🤖 AI Summary
Semantic modeling of heterogeneous, unstructured security event timelines in Digital Forensics and Incident Response (DFIR) remains challenging due to fragmented multi-source logs, alerts, and behavioral data lacking temporal and semantic alignment.
Method: This paper proposes a zero-shot large language model (LLaMA 3.1 8B) tightly integrated with retrieval-augmented generation (RAG), underpinned by an event knowledge graph that semantically aligns timestamps and metadata across diverse data sources. The framework enables natural-language-prompted timeline reconstruction and anomaly correlation reasoning without fine-tuning or labeled data.

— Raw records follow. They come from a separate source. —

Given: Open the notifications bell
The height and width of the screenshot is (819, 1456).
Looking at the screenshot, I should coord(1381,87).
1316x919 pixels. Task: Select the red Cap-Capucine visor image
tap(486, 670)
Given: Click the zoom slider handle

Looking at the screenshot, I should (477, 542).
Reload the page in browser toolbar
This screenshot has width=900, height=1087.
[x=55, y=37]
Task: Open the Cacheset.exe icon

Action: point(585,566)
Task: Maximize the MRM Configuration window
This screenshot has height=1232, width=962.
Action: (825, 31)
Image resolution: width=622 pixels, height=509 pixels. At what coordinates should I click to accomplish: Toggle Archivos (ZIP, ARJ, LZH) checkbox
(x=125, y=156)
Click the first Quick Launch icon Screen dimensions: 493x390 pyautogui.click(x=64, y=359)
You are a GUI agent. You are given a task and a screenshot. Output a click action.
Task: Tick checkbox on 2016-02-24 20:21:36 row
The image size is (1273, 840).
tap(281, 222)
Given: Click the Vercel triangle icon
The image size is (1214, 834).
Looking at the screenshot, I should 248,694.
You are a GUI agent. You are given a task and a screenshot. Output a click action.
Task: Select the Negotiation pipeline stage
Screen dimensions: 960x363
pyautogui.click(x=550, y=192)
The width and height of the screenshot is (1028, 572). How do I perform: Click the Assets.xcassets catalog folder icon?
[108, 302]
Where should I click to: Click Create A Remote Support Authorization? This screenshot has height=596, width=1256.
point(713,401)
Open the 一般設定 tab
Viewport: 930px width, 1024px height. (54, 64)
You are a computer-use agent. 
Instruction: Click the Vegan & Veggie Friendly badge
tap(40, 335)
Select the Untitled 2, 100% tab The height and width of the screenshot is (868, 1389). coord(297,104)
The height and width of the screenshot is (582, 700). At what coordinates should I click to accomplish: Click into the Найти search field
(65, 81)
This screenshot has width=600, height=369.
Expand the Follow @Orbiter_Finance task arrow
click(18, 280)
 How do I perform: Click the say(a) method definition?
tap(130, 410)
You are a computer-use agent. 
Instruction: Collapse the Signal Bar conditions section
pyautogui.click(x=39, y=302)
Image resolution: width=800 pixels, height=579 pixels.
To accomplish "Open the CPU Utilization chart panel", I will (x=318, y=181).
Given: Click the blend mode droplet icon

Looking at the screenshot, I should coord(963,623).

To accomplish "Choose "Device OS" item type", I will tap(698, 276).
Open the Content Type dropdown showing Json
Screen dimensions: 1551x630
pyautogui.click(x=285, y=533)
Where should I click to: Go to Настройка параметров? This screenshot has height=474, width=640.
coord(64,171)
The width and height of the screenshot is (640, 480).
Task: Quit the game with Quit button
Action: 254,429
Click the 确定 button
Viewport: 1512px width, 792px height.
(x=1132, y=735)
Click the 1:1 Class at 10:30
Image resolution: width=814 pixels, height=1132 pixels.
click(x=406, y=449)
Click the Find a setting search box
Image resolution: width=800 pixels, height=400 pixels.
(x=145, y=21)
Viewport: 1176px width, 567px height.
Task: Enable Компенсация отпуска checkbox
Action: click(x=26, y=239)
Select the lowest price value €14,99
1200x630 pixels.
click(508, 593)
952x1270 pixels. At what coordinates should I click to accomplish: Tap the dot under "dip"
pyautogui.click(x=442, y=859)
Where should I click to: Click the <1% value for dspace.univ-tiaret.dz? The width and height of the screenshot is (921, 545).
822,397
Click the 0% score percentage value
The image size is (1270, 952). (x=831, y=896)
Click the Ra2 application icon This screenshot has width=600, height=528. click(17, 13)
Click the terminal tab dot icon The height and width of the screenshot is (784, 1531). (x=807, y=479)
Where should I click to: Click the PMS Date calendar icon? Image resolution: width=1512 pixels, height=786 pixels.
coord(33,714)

Contribution/Results: To our knowledge, this is the first work to synergistically combine zero-shot LLMs and RAG for DFIR timeline analysis—overcoming the semantic limitations of rule- or log-based approaches. Evaluated on a synthetic dataset, it achieves significant improvements in event association accuracy and temporal consistency, establishing a novel paradigm for automated threat hunting and real-time incident response.
📝 Abstract
Cyber timeline analysis, or forensic timeline analysis, is crucial in Digital Forensics and Incident Response (DFIR). It examines artefacts and events particularly timestamps and metadata to detect anomalies, establish correlations, and reconstruct incident timelines. Traditional methods rely on structured artefacts, such as logs and filesystem metadata, using specialised tools for evidence identification and feature extraction. This paper introduces GenDFIR, a framework leveraging large language models (LLMs), specifically Llama 3.1 8B in zero shot mode, integrated with a Retrieval-Augmented Generation (RAG) agent. Incident data is preprocessed into a structured knowledge base, enabling the RAG agent to retrieve relevant events based on user prompts. The LLM interprets this context, offering semantic enrichment. Tested on synthetic data in a controlled environment, results demonstrate GenDFIR's reliability and robustness, showcasing LLMs potential to automate timeline analysis and advance threat detection.